In the SVM literature, problem (5) is solved using the so-called Sequential Minimal Optimisation (SMO) type algorithms (Joachims 1999; Platt 1998). These algorithms are essentially Newton-type quadratic methods that, to make the problem computationally tractable, consider only a subset of variables in each iteration, the so-called working set, instead of working with the entire matrix \(\varvec{Q}\).

Theorem 1

Let \(\{\varvec{\beta }^k\}\) be the infinite sequence generated by an SMO-type method for problem (5). Then, if Q is a positive definite matrix, the limit point of \(\{\varvec{\beta }^k\}\) is the unique and global minimum of problem (5).

Proof

See Chen et al. (2006). \(\square\)

As a consequence, the following corollary holds.

Corollary 3.1

If \(\{\varvec{\beta }^k\}\) is an infinite sequence, then the following two limits exist and are equal:

$$\begin{aligned} \lim _{k \rightarrow \infty } m(\varvec{\beta }^k) = \lim _{k \rightarrow \infty } M(\varvec{\beta }^k). \end{aligned}$$
(10)

Considering the definition of the sets \(I_{up}\) and \(I_{low}\) from Eq. (8), and in particular the \(\varvec{\beta }^k\) involved within each set (within bounds), for k large enough and a small tolerance \(\epsilon > 0\), the following condition holds:

$$\begin{aligned} m(\varvec{\beta }^k) - M(\varvec{\beta }^k) \le \epsilon , \end{aligned}$$
(11)

that is

$$\begin{aligned} \lim _{k \rightarrow \infty } \vert {m(\varvec{\beta }^k) - M(\varvec{\beta }^k)}\vert = 0. \end{aligned}$$

Based on these results, SMO-type algorithms implement the following stopping criterion:

$$\begin{aligned} \vert {m(\varvec{\beta }^k) - M(\varvec{\beta }^k)}\vert \le \epsilon . \end{aligned}$$
(12)

4 Geometrical stopping criterion

The geometry of the SVM decision function linked to the training data is quantifiable within each iteration by measuring or estimating the error rate. In this sense, when such an error rate stabilises, the decision function fulfils the requirements for successfully classifying the data. Figure 1 shows an example with two 2-dimensional Gaussian clouds. Running an SVM up to iteration 2 produces the separating surface represented in Fig. 1a, whereas Fig. 1b exhibits the separating surface calculated up to iteration 18. The decision function in Fig. 1a provides the same empirical error as the decision function in Fig. 1b, which required more iterations and, therefore, more training time for its construction. In contrast, building the decision function in Fig. 1a needed fewer training iterations.

Fig. 1
figure 1

Two separating surfaces calculated with SVM: (a) separating surface obtained after 2 iterations; (b) separating surface calculated after 18 iterations

Based on these foundations, let us define \(\varepsilon _k\) as the error rate for the training set at iteration k and \(\tau > 0\) as a real value acting as a tolerance. According to (3)

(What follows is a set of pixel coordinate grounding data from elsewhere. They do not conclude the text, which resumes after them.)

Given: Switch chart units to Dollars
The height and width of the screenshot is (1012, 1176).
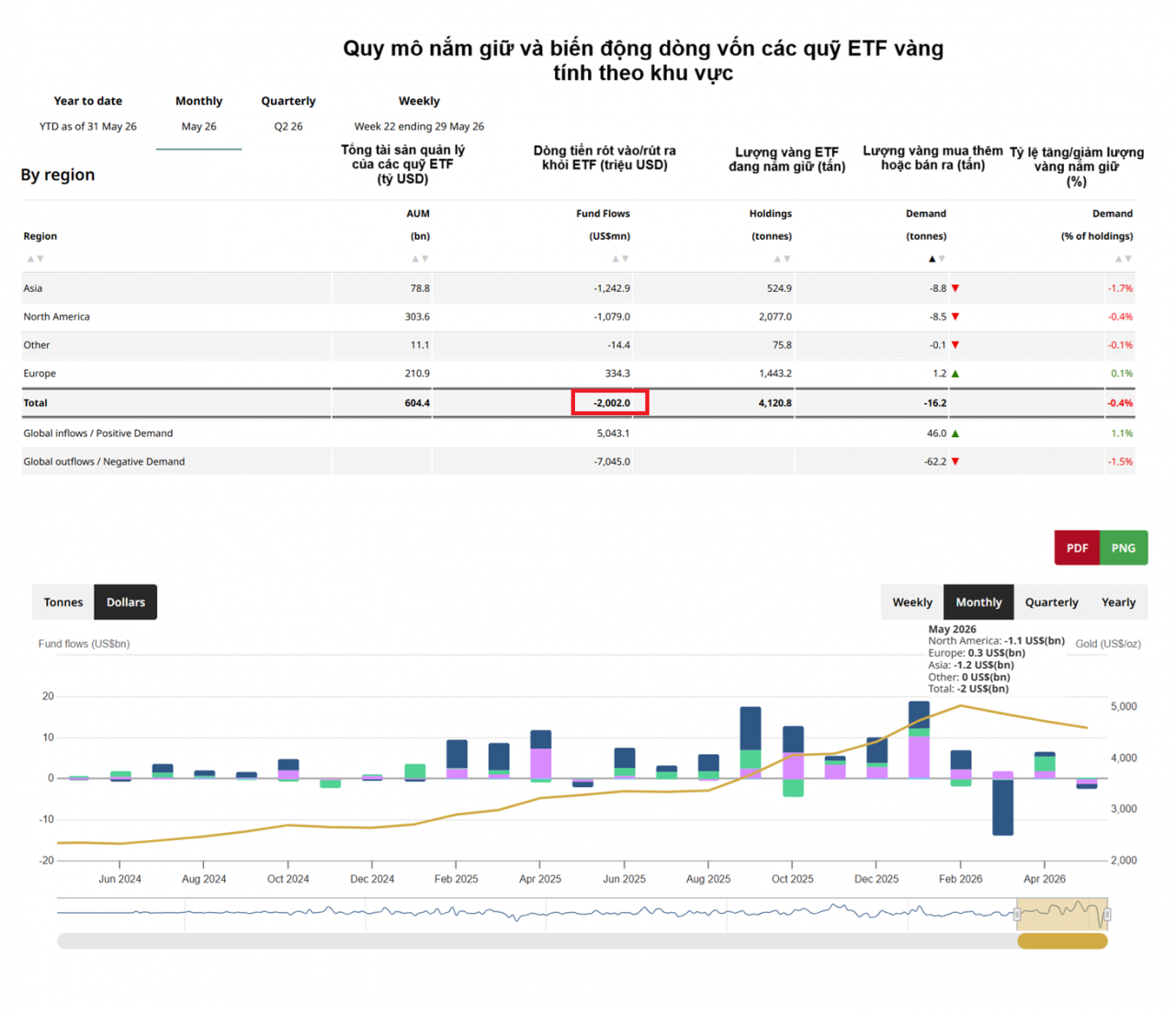Looking at the screenshot, I should coord(126,602).
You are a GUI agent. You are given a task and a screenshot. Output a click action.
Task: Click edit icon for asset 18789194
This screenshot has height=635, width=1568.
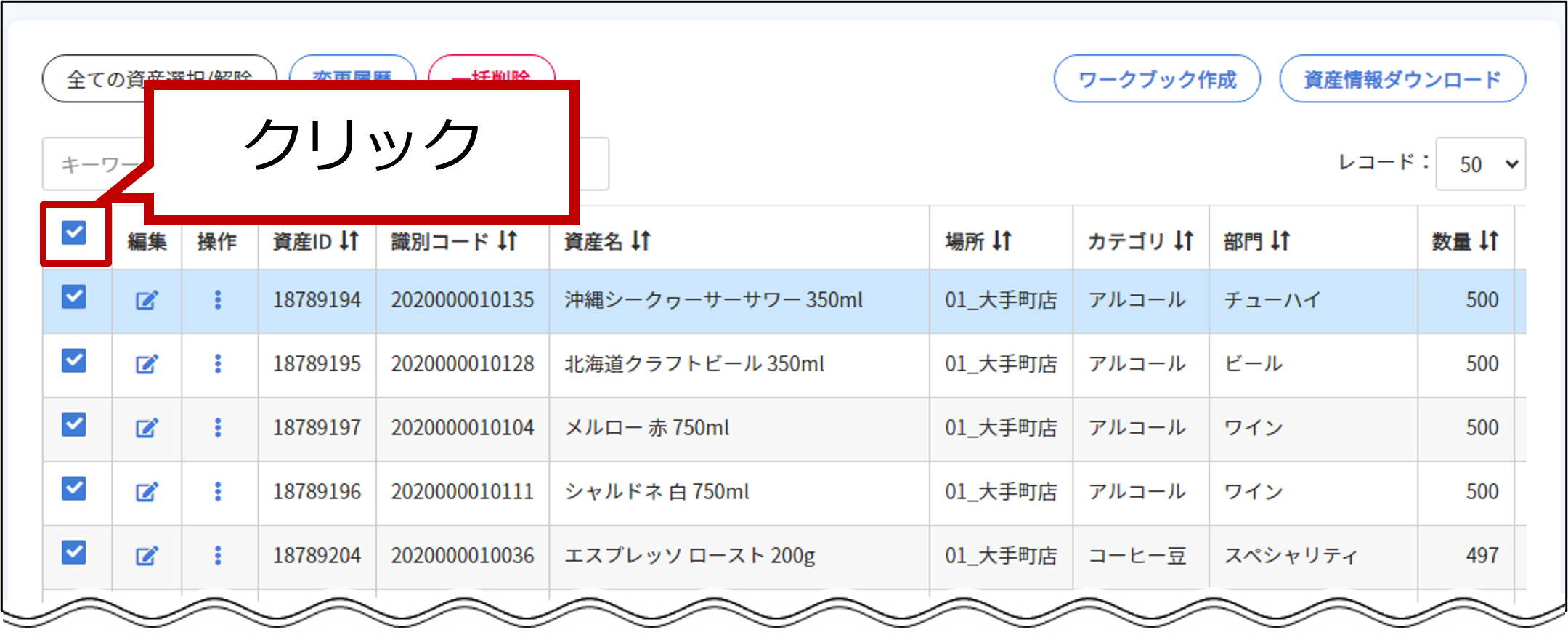[147, 300]

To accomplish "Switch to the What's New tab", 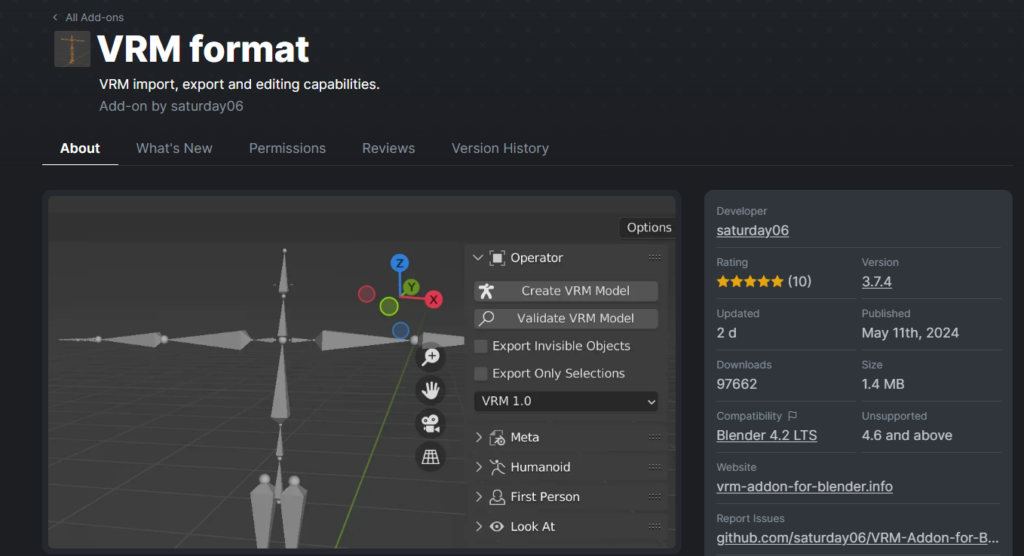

$$\begin{aligned} \epsilon _k = \frac{1}{n} \sum _{i=1}^n (1 - y_i f(x_i))_+. \end{aligned}$$
(13)

Let \(\delta _k = \vert {\varepsilon _k - \varepsilon _{k-5}}\vert\). The method will stop when it holds that

$$\begin{aligned} (\delta _k \le \tau ) \wedge (\delta _{k-5} \le \tau ) \wedge (\delta _{k-15} \le \tau ) \wedge (|M(\varvec{\beta }^k) - m(\varvec{\beta }^k) |\le 100 \epsilon ), \end{aligned}$$
(14)

where the symbol “\(\wedge\)” denotes the logical operator “and”, that is, the four inequalities within the criterion must hold simultaneously. By measuring inequality \(\delta _k \le \tau\) every five iterations and relaxing the classical criterion, we can avoid undesired error peaks caused by randomness. The following theorem demonstrates that there is a direct relationship between the stopping criteria (12) and (14).

Theorem 2

Given \(\tau > 0\) and \(\epsilon > 0\), there exists an iteration number \(k_{\tau ,\epsilon }\), such that \(\delta _k \le \tau\) and \(\vert {m(\varvec{\beta }^k) - M(\varvec{\beta }^k)}\vert \le \epsilon , \forall k > k_{\tau , \epsilon }\).

Proof

By Corollary 3.1, it holds that

$$\begin{aligned} \lim _{k \rightarrow \infty } \vert {m(\varvec{\beta }^k) - M(\varvec{\beta }^k)}\vert = 0. \end{aligned}$$

Thus, there exists an iteration number \(k_{\epsilon }\), such that \(\forall k > k_{\epsilon }\), it holds that

$$\begin{aligned} \vert {m(\varvec{\beta }^k) - M(\varvec{\beta }^k)}\vert \le \epsilon . \end{aligned}$$

Let the vector \(\varvec{\beta }^*\) denote the solution to problem (5), where \(x_i\) such that \(\beta _i^* > 0\) are the so-called support vectors. It is well known that the function \(f^*\), which determines the decision surface \(f^*(x) = 0\), takes the form

$$\begin{aligned} \begin{aligned} f^*(x)&= \sum _{i=1}^n \beta _i^*y_i K(x_i,x) + b^*, \end{aligned} \end{aligned}$$
(15)

with

$$\begin{aligned} b^* = - \displaystyle \frac{\sum _{i=1}^n \beta _i^* y_i K(x_i, x^+)}{2} + \frac{\sum _{i=1}^n \beta _i^* y_i K(x_i, x^-)}{2}, \end{aligned}$$

where \(x^+\) and \(x^-\) are two support vectors in classes +1 and -1, respectively, such that their associated Lagrange multipliers \(\beta ^+\) and \(\beta ^-\) hold that \(0< \beta ^+ < C\) and \(0< \beta ^- < C\).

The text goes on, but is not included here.